Directions >> Gather every line of the data below that contains the word "icon".

Given information >>
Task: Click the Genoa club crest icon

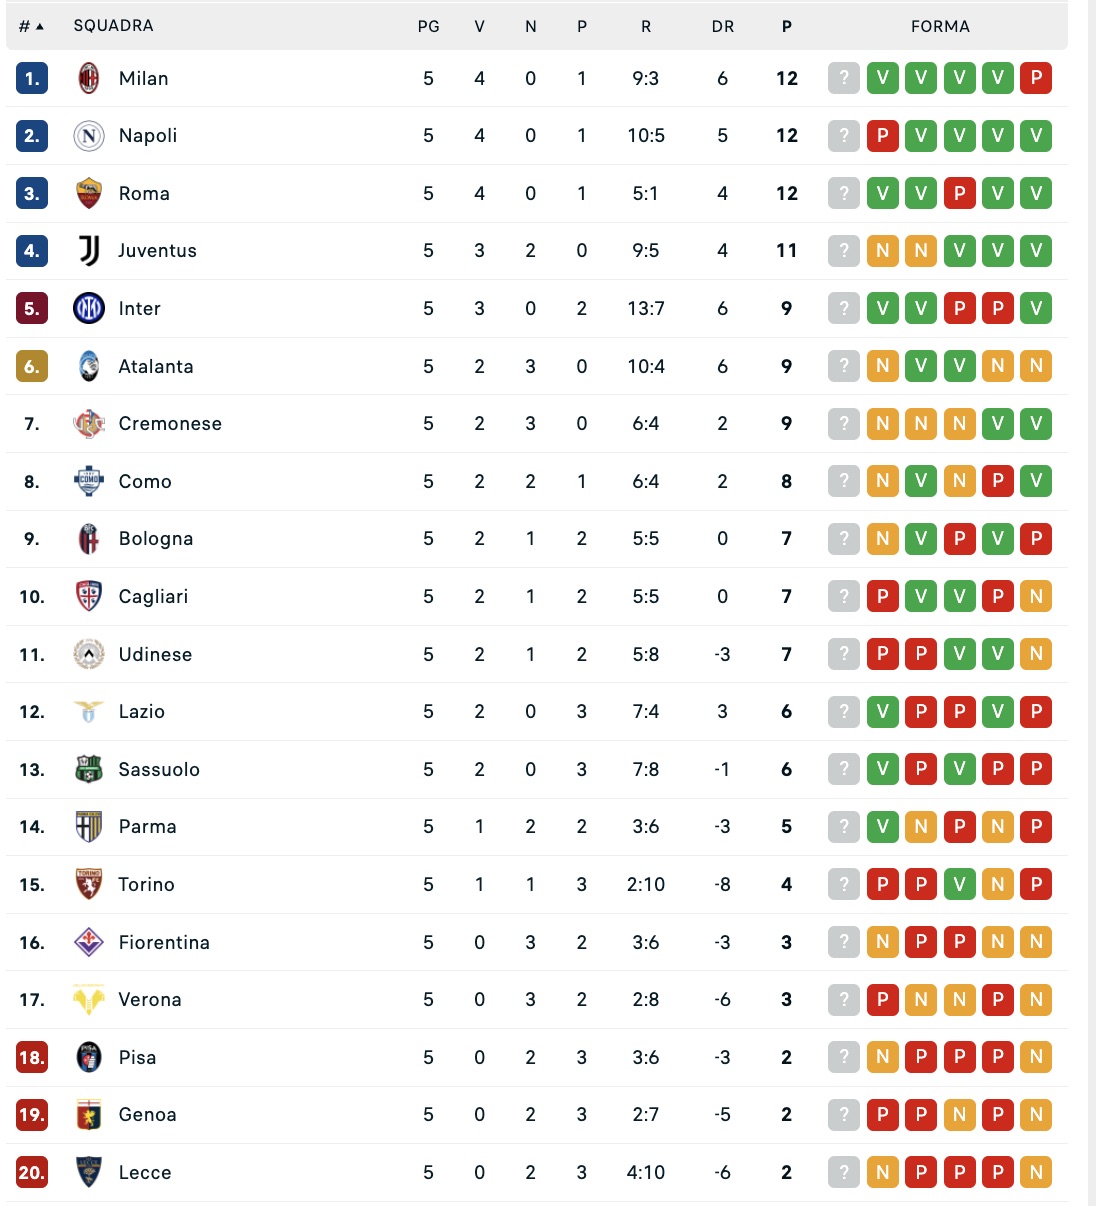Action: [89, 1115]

* * *

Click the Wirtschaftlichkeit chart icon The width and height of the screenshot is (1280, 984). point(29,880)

* * *

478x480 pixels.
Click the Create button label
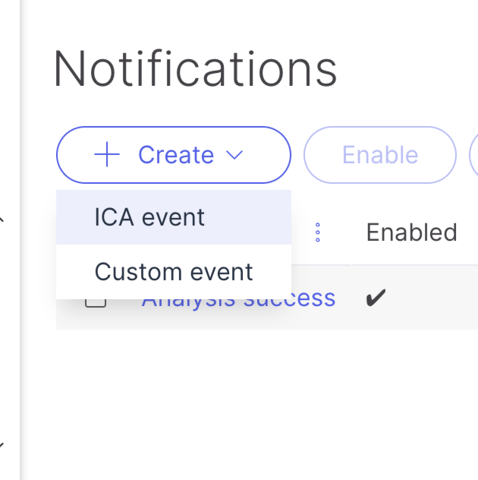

Expected answer >>
Task: Click the Genoa club crest icon
Click the Wirtschaftlichkeit chart icon The width and height of the screenshot is (1280, 984). point(29,880)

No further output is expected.